* _WHAT THIS TASK INVOLVES_:
Take the lines from the beginning of the data below through the line holding "Task: Select the Current section heading" and return exactly those.
-- Opening Marker --
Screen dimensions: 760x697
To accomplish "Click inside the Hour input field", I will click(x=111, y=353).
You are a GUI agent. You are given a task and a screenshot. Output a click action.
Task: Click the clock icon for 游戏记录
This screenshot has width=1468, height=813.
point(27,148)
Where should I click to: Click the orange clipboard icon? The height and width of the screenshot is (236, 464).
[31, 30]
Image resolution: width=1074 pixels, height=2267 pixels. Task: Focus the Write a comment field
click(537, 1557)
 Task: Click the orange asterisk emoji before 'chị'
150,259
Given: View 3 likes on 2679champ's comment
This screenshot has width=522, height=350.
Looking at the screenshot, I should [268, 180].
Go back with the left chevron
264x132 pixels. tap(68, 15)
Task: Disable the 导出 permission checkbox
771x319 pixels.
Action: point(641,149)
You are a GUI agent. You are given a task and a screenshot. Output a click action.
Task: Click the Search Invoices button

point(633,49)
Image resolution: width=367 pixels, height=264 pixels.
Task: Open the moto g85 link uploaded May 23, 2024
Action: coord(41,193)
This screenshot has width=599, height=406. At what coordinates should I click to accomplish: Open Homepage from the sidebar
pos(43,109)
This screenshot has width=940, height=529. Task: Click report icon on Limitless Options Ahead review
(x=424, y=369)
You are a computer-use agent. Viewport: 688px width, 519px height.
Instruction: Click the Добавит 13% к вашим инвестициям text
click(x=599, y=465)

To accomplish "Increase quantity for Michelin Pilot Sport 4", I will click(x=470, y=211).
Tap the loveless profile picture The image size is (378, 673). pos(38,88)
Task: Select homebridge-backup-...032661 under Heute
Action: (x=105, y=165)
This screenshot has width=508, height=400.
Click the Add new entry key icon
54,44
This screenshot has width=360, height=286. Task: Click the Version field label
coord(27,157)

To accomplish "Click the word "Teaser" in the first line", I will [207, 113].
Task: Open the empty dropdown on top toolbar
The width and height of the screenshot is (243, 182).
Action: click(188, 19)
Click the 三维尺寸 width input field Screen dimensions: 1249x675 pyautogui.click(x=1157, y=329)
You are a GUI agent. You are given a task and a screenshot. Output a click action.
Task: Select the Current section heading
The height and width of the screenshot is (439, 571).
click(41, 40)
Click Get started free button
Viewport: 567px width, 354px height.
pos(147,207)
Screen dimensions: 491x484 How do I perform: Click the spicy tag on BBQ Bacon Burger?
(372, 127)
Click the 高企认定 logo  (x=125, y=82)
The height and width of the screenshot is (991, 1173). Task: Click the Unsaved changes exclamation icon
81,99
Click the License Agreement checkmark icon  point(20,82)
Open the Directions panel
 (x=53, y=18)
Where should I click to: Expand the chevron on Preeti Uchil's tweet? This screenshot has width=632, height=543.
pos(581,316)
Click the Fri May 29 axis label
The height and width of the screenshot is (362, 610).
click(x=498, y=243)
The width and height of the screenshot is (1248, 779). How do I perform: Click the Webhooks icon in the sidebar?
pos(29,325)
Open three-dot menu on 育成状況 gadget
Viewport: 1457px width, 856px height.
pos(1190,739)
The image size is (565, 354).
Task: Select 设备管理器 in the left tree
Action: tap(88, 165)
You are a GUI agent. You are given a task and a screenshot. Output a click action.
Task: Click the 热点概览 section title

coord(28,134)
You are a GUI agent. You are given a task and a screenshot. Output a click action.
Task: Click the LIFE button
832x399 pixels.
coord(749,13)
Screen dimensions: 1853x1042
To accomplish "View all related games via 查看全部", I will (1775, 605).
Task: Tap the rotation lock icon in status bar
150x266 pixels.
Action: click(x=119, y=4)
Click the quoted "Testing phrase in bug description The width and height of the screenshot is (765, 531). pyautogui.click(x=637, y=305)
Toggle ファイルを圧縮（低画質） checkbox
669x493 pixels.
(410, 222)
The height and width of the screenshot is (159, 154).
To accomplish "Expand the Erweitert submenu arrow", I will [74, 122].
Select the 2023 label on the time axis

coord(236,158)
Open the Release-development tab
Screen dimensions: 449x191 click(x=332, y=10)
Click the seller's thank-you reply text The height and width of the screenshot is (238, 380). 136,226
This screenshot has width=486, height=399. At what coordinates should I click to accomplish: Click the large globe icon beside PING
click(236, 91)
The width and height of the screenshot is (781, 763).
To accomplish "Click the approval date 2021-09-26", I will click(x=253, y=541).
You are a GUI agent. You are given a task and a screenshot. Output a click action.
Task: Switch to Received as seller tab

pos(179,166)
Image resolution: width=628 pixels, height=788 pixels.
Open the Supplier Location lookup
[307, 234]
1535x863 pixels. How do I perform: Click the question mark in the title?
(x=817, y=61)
-- Closing Marker --
* _SOLUTION BELOW_:
Screen dimensions: 760x697
To accomplish "Click inside the Hour input field", I will click(x=111, y=353).
You are a GUI agent. You are given a task and a screenshot. Output a click action.
Task: Click the clock icon for 游戏记录
This screenshot has width=1468, height=813.
point(27,148)
Where should I click to: Click the orange clipboard icon? The height and width of the screenshot is (236, 464).
[31, 30]
Image resolution: width=1074 pixels, height=2267 pixels. Task: Focus the Write a comment field
click(537, 1557)
 Task: Click the orange asterisk emoji before 'chị'
150,259
Given: View 3 likes on 2679champ's comment
This screenshot has width=522, height=350.
Looking at the screenshot, I should [268, 180].
Go back with the left chevron
264x132 pixels. tap(68, 15)
Task: Disable the 导出 permission checkbox
771x319 pixels.
Action: point(641,149)
You are a GUI agent. You are given a task and a screenshot. Output a click action.
Task: Click the Search Invoices button

point(633,49)
Image resolution: width=367 pixels, height=264 pixels.
Task: Open the moto g85 link uploaded May 23, 2024
Action: coord(41,193)
This screenshot has width=599, height=406. At what coordinates should I click to accomplish: Open Homepage from the sidebar
pos(43,109)
This screenshot has width=940, height=529. Task: Click report icon on Limitless Options Ahead review
(x=424, y=369)
You are a computer-use agent. Viewport: 688px width, 519px height.
Instruction: Click the Добавит 13% к вашим инвестициям text
click(x=599, y=465)

To accomplish "Increase quantity for Michelin Pilot Sport 4", I will click(x=470, y=211).
Tap the loveless profile picture The image size is (378, 673). pos(38,88)
Task: Select homebridge-backup-...032661 under Heute
Action: (x=105, y=165)
This screenshot has width=508, height=400.
Click the Add new entry key icon
54,44
This screenshot has width=360, height=286. Task: Click the Version field label
coord(27,157)

To accomplish "Click the word "Teaser" in the first line", I will [207, 113].
Task: Open the empty dropdown on top toolbar
The width and height of the screenshot is (243, 182).
Action: click(188, 19)
Click the 三维尺寸 width input field Screen dimensions: 1249x675 pyautogui.click(x=1157, y=329)
You are a GUI agent. You are given a task and a screenshot. Output a click action.
Task: Select the Current section heading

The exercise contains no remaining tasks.